_Extract provided_.
# # # # #

The evidence consists of the testimony of plaintiff, detailing his efforts to learn about the Unemployment Compensation Act and how to become exempt from its provisions; two exhibits — a letter dated September 17, 1940, from defendant addressed to plaintiff, and copy of a letter dated October 30, 1940, addressed to defendant by plaintiff's attorney; and, finally, a stipulation between the parties in the nature of an agreed statement of facts.
From the foregoing it appears that the R. W. T. Motor Service was a Colorado corporation, of which plaintiff was a compensated officer and his wife and mother were uncompensated officers; that during the year 1937, and practically all of the first half of 1938, the company had eight or more employees on its payroll; that after about July, 1938, the company never had eight or more employees, unless the two uncompensated officers were included; that on December 8, 1938, the company wrote to the Unemployment Compensation Department asking reclassification so as not to be subject to the tax and pointing out that two of its employees *Page 327 were directors of the company and were uncompensated. The office of defendant replied that, although uncompensated directors were not classed as employees under the act, corporate officers, whether receiving compensation or not, were so classified, and that therefore the company was still liable. The corporation was dissolved in September, 1939, and, although having less than eight employees, it made contributions up to the date of dissolution. Plaintiff succeeded to the ownership of the business and has since continued to operate it as an individual. He was notified by defendant that he would be considered an employer and subject to the tax by reason of his succeeding to the ownership of the corporation, and, under date of March 18, 1940, was requested to make a report.
The matter was further considered in conference and by correspondence, and reference was made to the case then pending in this court (Brannaman v. Richlow Mfg.Co., 106 Colo. 317, 104 P. [2] 897, decided July 1, 1940, rehearing denied on July 24, 1940) in which we held that the noncompensated officer of a company was not to be counted as an employee in computing the number of employees of an employing unit. Apparently as a result of our ruling in that case, an assistant attorney general, under date of September 17, 1940, acting for defendant, wrote plaintiff inquiring whether he desired to remain under the law by voluntary election or, in the alternative, make claim for refund. Plaintiff thereupon replied that he did not have the required number of employees to bring him under the act; that he did not desire to remain under it voluntarily, and that he felt that either he or the corporation were entitled to a refund. There then ensued several conferences and some correspondence, from which it was finnally [finally] concluded that the letter of December 27, 1938, could be accepted as a request for termination. But when, after an investigation, it was definitely established that the corporation had had eight or more employees during the first half of *Page 328 the year 1938, the department took the position that, even though that letter were treated as a formal request for termination, the termination could not lawfully be made to cover the year 1938 and in fact was not made. Thereafter no formal application for termination was made in writing for the year 1939 or subsequent years.
The trial court held against plaintiff's contention that amended section 19 (f) (2) of the act was unconstitutional, but adjudged that plaintiff did not at any time have in his employ eight or more employees, and that he did not become subject to the act when he succeeded to the business of the R. W. T. Motor Service on or about October 1, 1939.

# # # # #

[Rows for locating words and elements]
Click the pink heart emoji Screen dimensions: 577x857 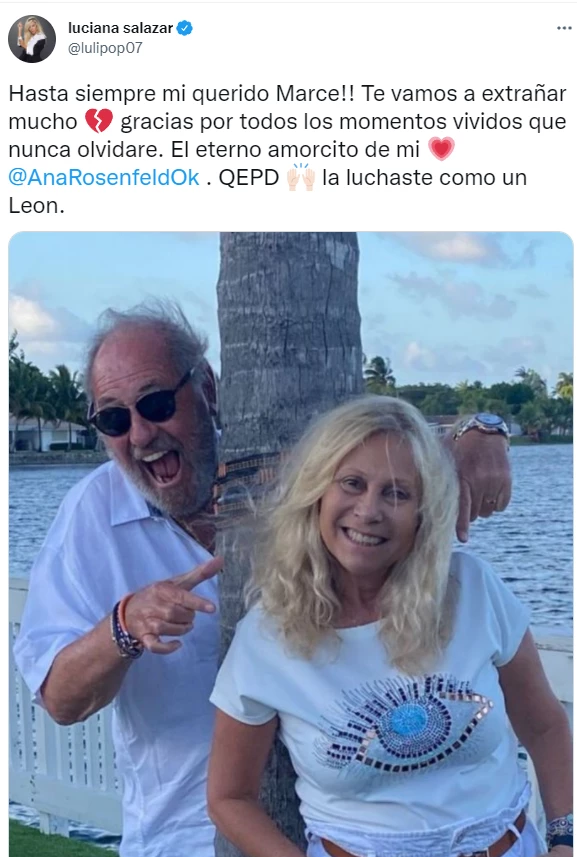(x=441, y=149)
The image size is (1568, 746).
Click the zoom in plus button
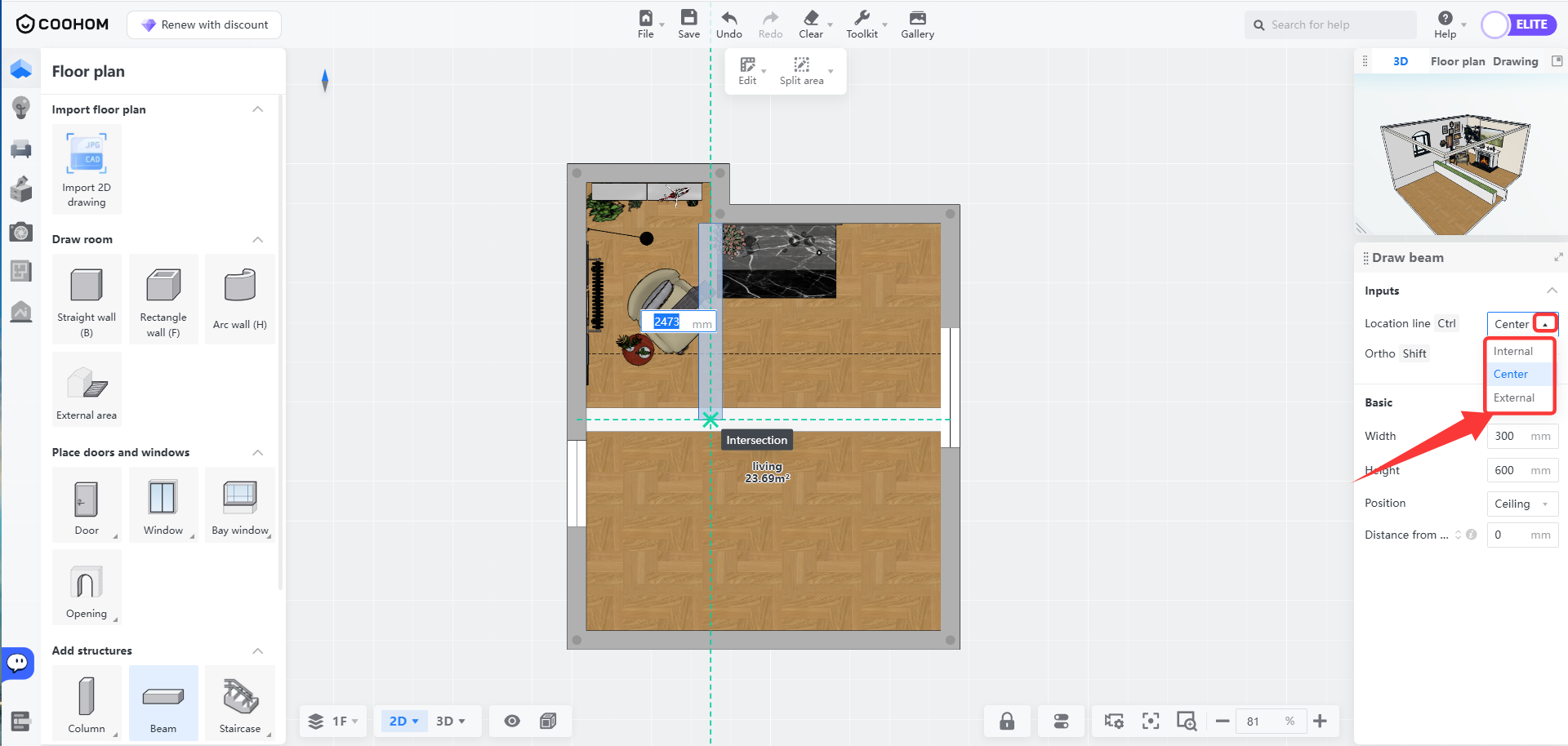[x=1320, y=721]
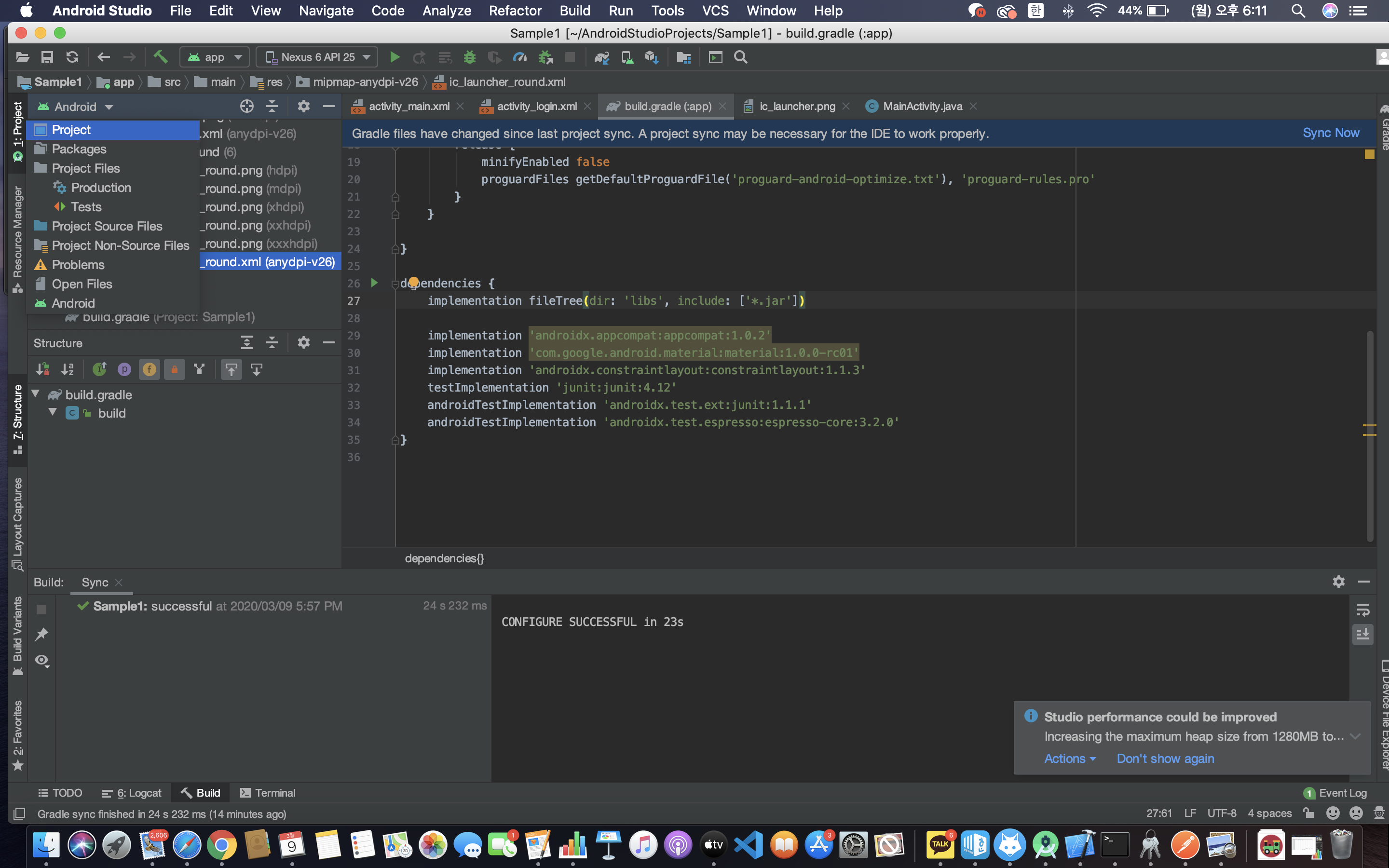Select Project Files in the view list

tap(85, 168)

# # # # #

_Exercise tasks_.
• A. In the court opinion, when was the R. W. T. Motor Service corporation dissolved?
• B. Echo the rows, beginning at the line that contains "The image size is (1568, 746)." and continuing through the last row, with both ends included. Leave the pictures out.
The court opinion and the rows have no connection to each other.

_The answers_.
• A. September 1939.

• B.
The image size is (1568, 746).
Click the zoom in plus button
[x=1320, y=721]
Select Project Files in the view list

tap(85, 168)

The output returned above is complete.